Hatya chimed in. “Wait till you see the nav-sat images. The fault line tracks across twelve-hundred kilometers.”Geology was one of her hobbies.
“We’ll be the first outsiders on scene,” continued Taz. “The planetary government’s only emergency-response office is twenty thousand kilometers away, and they already used up their annual budget.”
“Funny, that,” Hatya replied acerbically. “Governments never want to spend funds on disaster prep. Then it costs ’em ten times as much when disasters actually happen.”
“All too true,” said Taz. “But to be fair, Perlarossa was settled and scammed by those RSI assholes. The High Court judgment canceled the debt, so now the planetary government has to reconstruct all the records just to know what they have. RSI sure as hell won’t tell them.”
Hatya growled. “All settlement companies are lying, cheatingmanogi leaga. RSI was just greedy enough to get caught.” Her tone made it clear that whatever she’d called them in her native language wasn’t flattering.
“Back to Salamaray,” said Taz quickly, probably to avoid Hatya’s favorite rabbit hole. “Near as I can tell, we’re being deployed because it’s the hometown of High Council Leader Tsoh Yazhi Shua.”
“Betcha it’s a twist,” Hatya muttered darkly.
Realization dawned on Rylando. “Hatya is right. It’s a twist. Bhayrip’s been lying to GSAR about the unit’s staffing so they don’t cut his budget allocation. GSAR thinks Silver Team has a full staff of nine because he counts my animals. High Command probably ordered the deployment to impress Leader Tsoh. Bhayrip had to comply or he’d get caught.”
“So that’s why his orders kept harping on our advisory mission.” Taz’s disgust was plain in her tone. He could imagine the look on her expressive face.
“Yep,”he replied. “And why he avoided giving us details about the rescue part.” He snorted. “Couldn’t very well officially tell us to just pretend like we’re helping.”

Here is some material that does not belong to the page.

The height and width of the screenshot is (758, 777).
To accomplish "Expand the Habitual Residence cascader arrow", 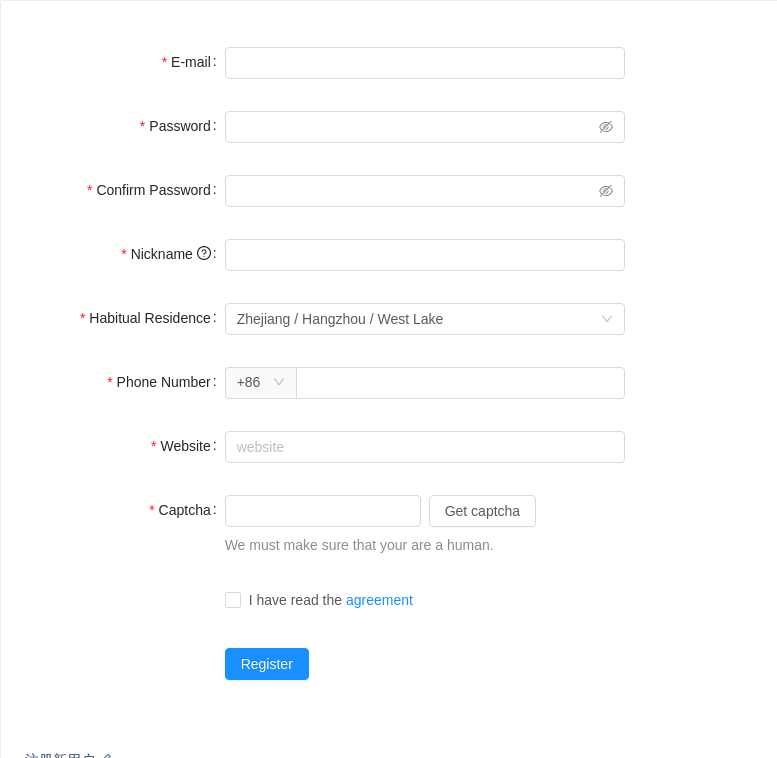I will pos(607,319).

Taz made a rude wet noise.
“You two can’t say it, but I can,” said Hatya. “My rock collection is smarter than your captain.”
Rylando laughed. “Thank you.”
A minute later, Hatya’s tone sounded. “Sitrep update. Yanoshi, the ERC, gave us coordinates. You pet your sweet doggos while we ask the ERC where they want us to deploy. We’re fifteen minutes from the landing zone.”
Hatya’s bluff good humor always made him smile. “Acknowledged and confirmed.”
With luck, the Emergency Response Commander had some background in actual emergencies. Not all did, especially in small towns.
Fortunately for Silver Team, Taz had a way with words that deflected grandstanding politicians and guided flailing leaders who were in over their heads. Diplomacy wasn’t his ace.
The more he got to know Taz, the more he wondered whose tender tail she’d stepped on to land in their sorry unit. Silver Team’s previous rescuers had been no loss when they’d moved on. Especially the violent asshole who’d hurt Moyo. Rylando had been doubly careful when Taz first arrived, afraid she’d be even worse.
Instead, she was everything he could hope for in a teammate. She did little things for him and the animals all the time without needing to be asked or expecting praise for it. Hatya liked her. Most importantly, his team liked her.